AI Machine Learning & Data Science Research

Google ‘Data Echoing’ Accelerates Neural Network Training

A "data echoing" technique that enables these time-consuming upstream training stages to also benefit from accelerators.

Specialized hardware accelerators such as GPUs and TPUs have dramatically sped up neural network training. A problem however is that not all operations in a given training pipeline can run on accelerators, with the earlier training stages particularly prone to bottlenecking.

A team of researchers at Google Brain recently proposed a “data echoing” technique that enables these time-consuming upstream training stages to also benefit from accelerators. Introduced in the paper Faster Neural Network Training with Data Echoing, the technique reuses intermediate outputs from earlier pipeline stages so that idle accelerator capacity can be reclaimed.

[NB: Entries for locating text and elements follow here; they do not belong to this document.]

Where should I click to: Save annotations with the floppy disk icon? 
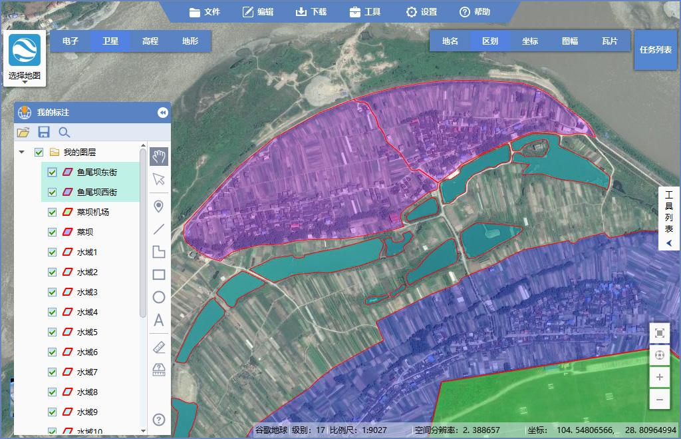click(x=44, y=133)
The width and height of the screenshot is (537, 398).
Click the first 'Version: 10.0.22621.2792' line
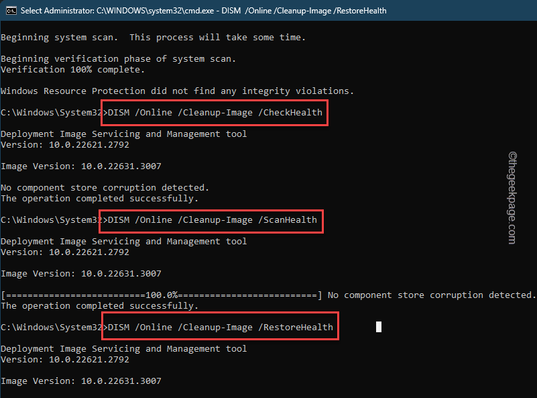click(x=65, y=145)
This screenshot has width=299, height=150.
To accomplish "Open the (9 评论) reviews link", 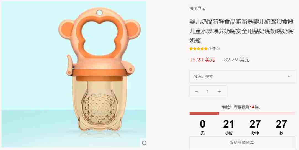I will [214, 49].
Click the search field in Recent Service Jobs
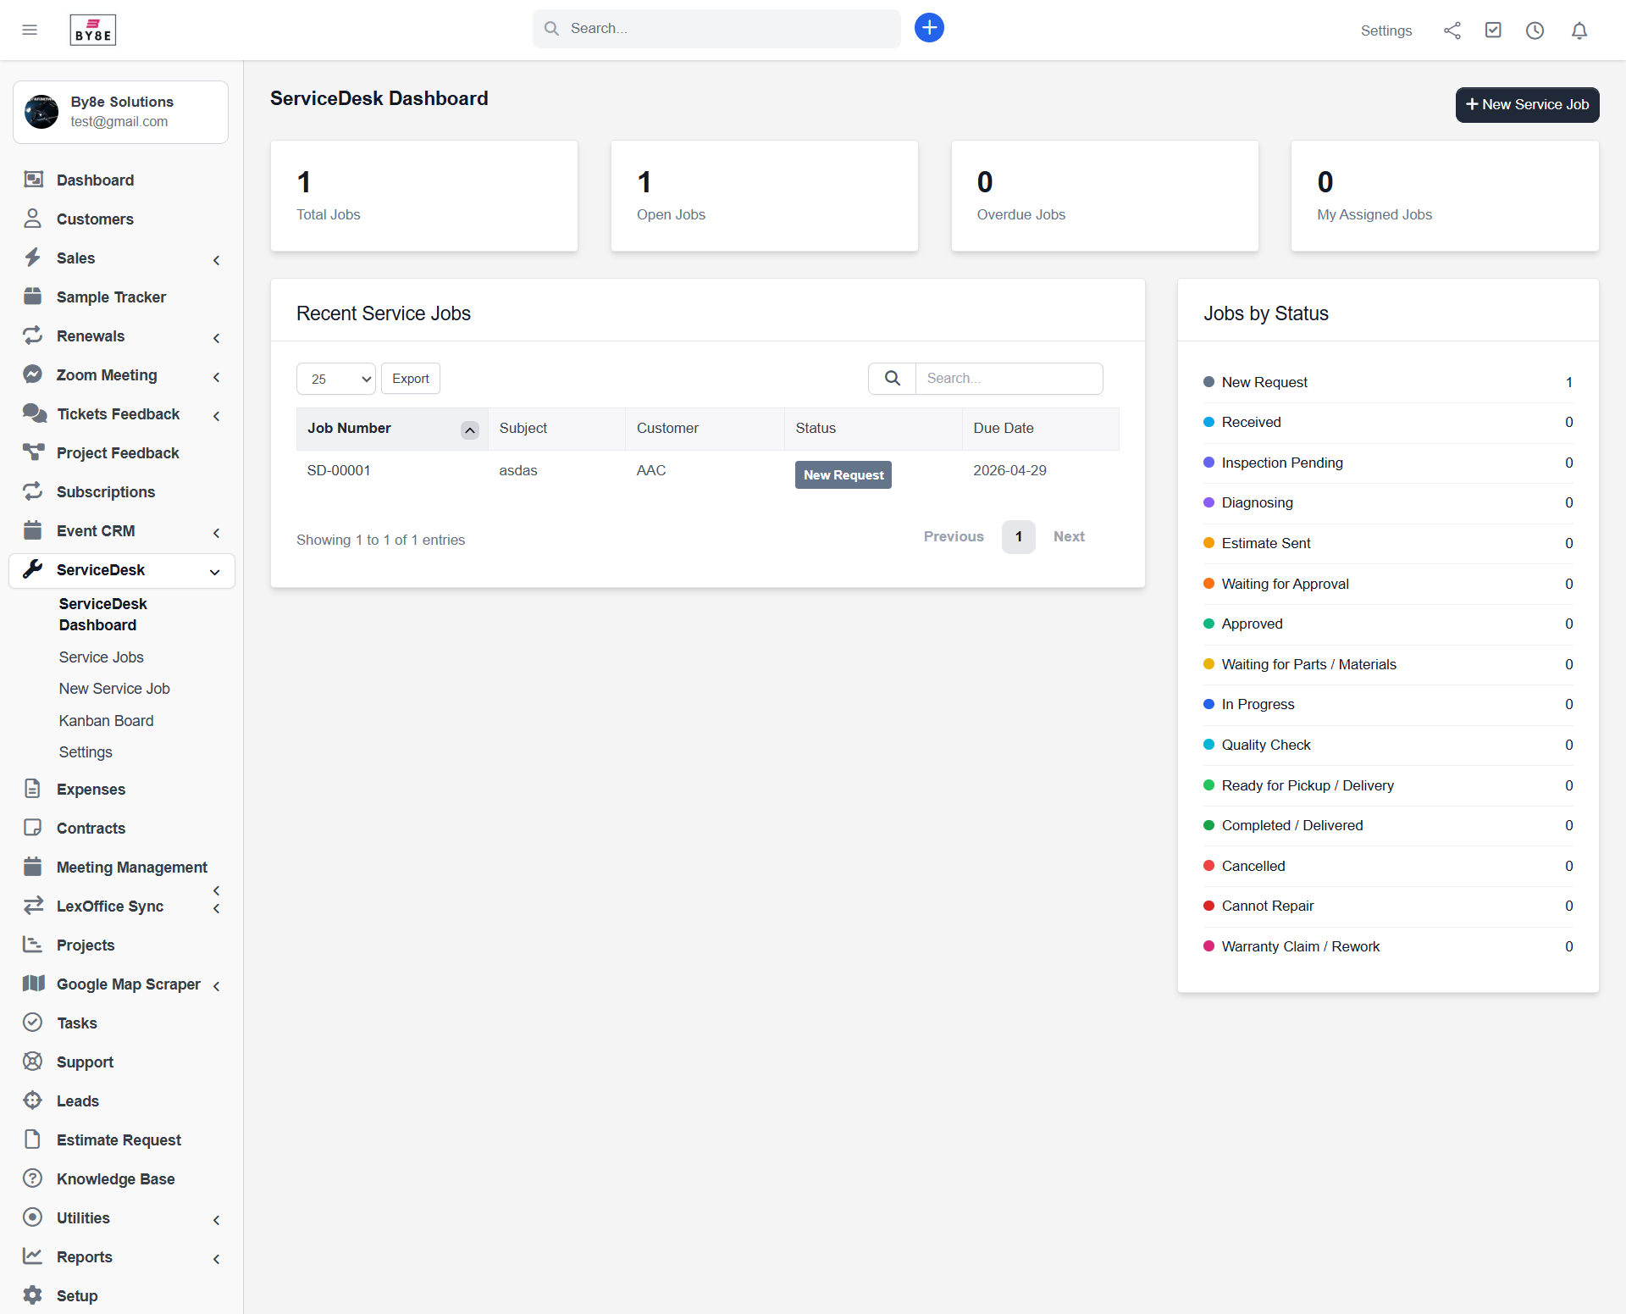 (x=1009, y=378)
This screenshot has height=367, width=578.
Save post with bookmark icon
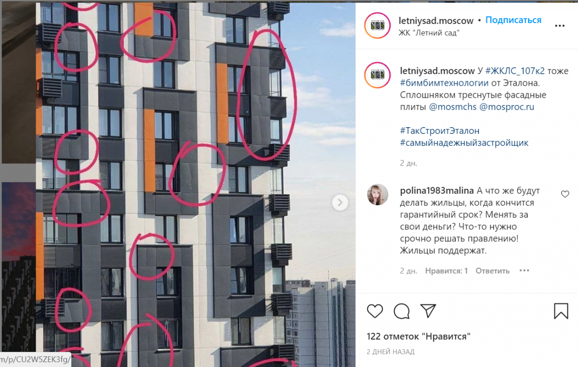[x=561, y=311]
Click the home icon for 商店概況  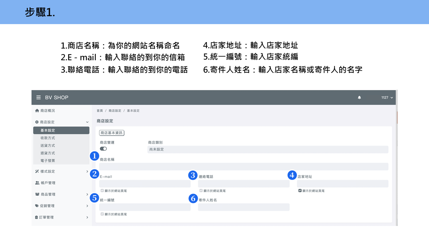tap(37, 110)
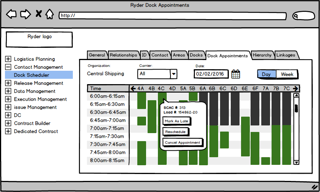Collapse the Contact Management tree node

tap(8, 67)
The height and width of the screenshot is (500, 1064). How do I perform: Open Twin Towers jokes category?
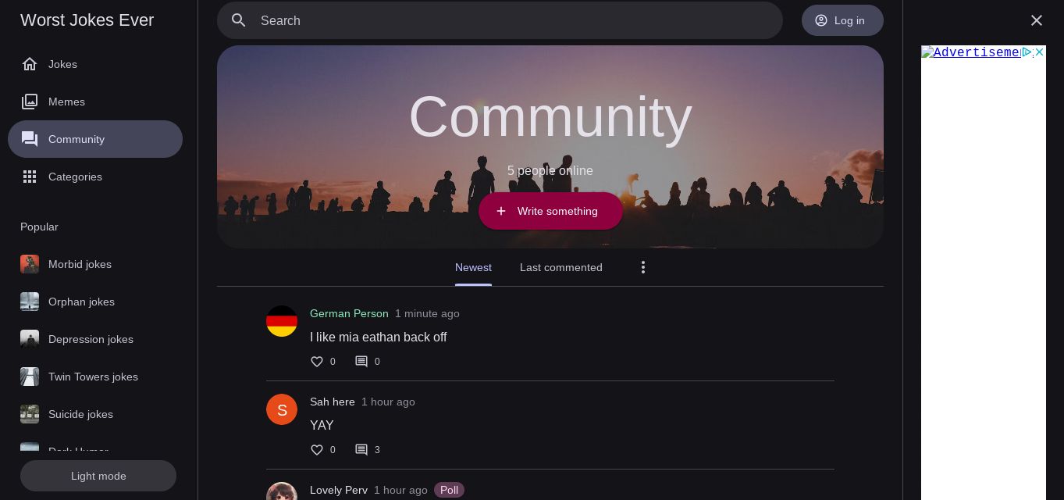pyautogui.click(x=93, y=377)
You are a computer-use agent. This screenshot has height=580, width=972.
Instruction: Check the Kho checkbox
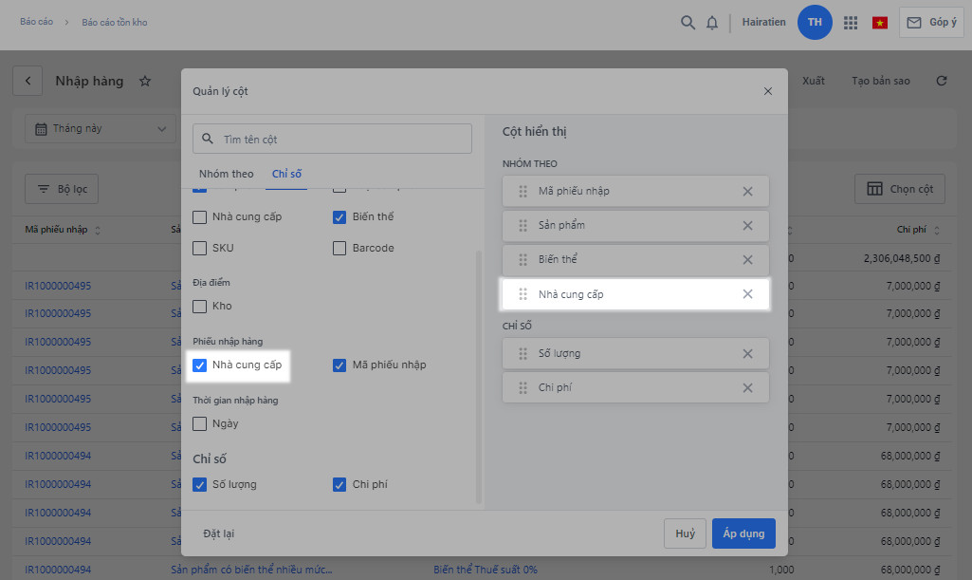[200, 307]
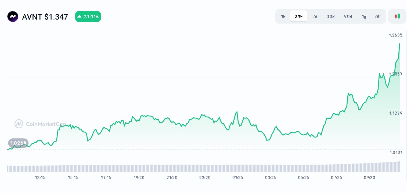Click the green 31.01% change badge
This screenshot has width=407, height=193.
88,16
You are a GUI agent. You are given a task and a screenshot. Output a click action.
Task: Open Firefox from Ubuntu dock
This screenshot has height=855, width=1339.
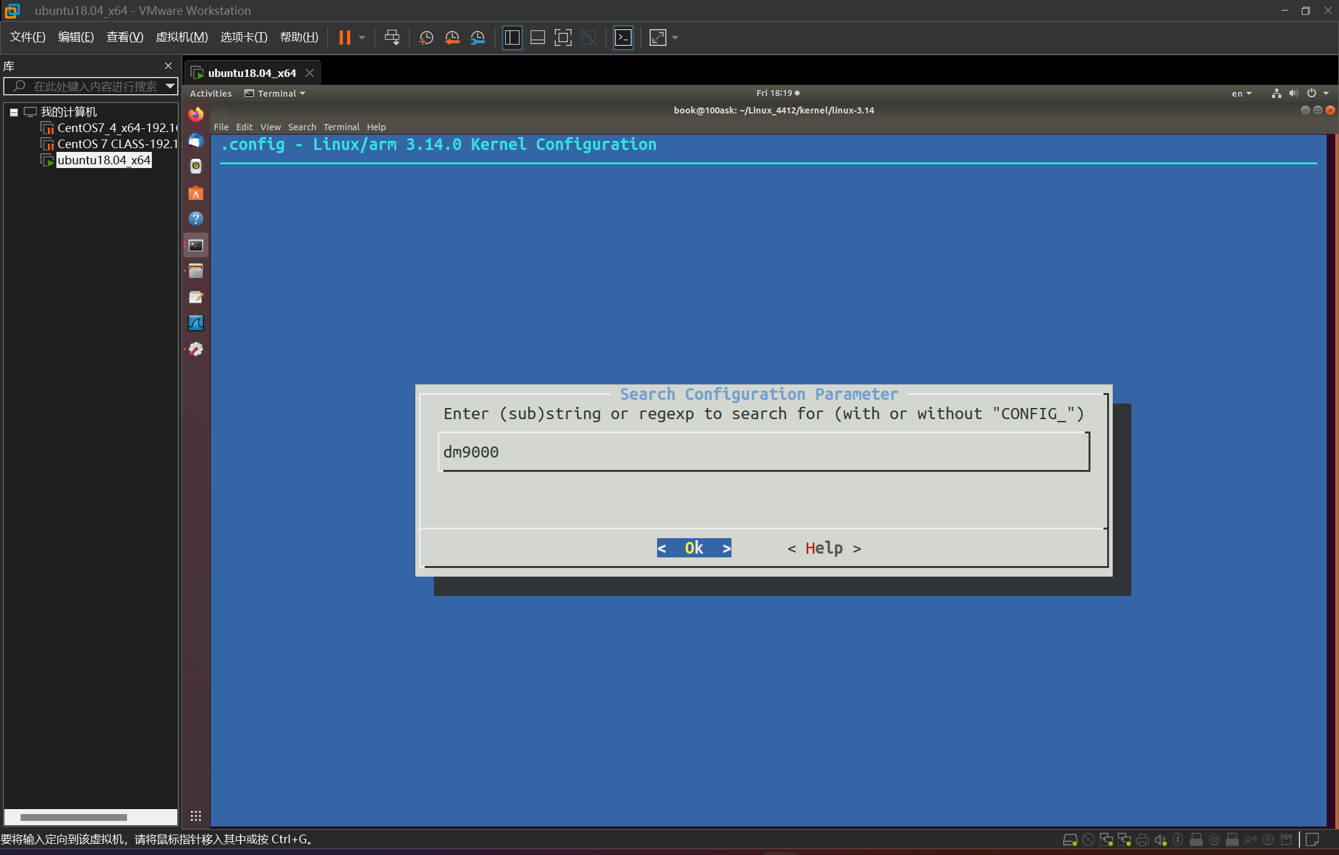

“Data echoing can speed up training whenever computation upstream from accelerators dominates training time… Rather than waiting for more data to become available, we simply utilize data that is already available to keep the accelerators busy,” reads a Google blog post explaining the technique.

image.png

The researchers take the training pipeline for ResNet-50 on ImageNet as a typical example of large-scale computer vision programs. Before applying a mini-batch stochastic gradient descent (SGD) update, the various stages — including from Read and decode to Batch — cannot benefit from the acceleration brought by specialized hardware accelerators. To reclaim idle accelerator capacity, rather than waiting for more data, the proposed data echoing approach inserts a state in the pipeline that repeats (echoes) data from the previous stage. “Once a practitioner identifies the largest bottleneck in the training pipeline, they can insert an echoing stage after it to reclaim idle accelerator capacity,” the researchers note.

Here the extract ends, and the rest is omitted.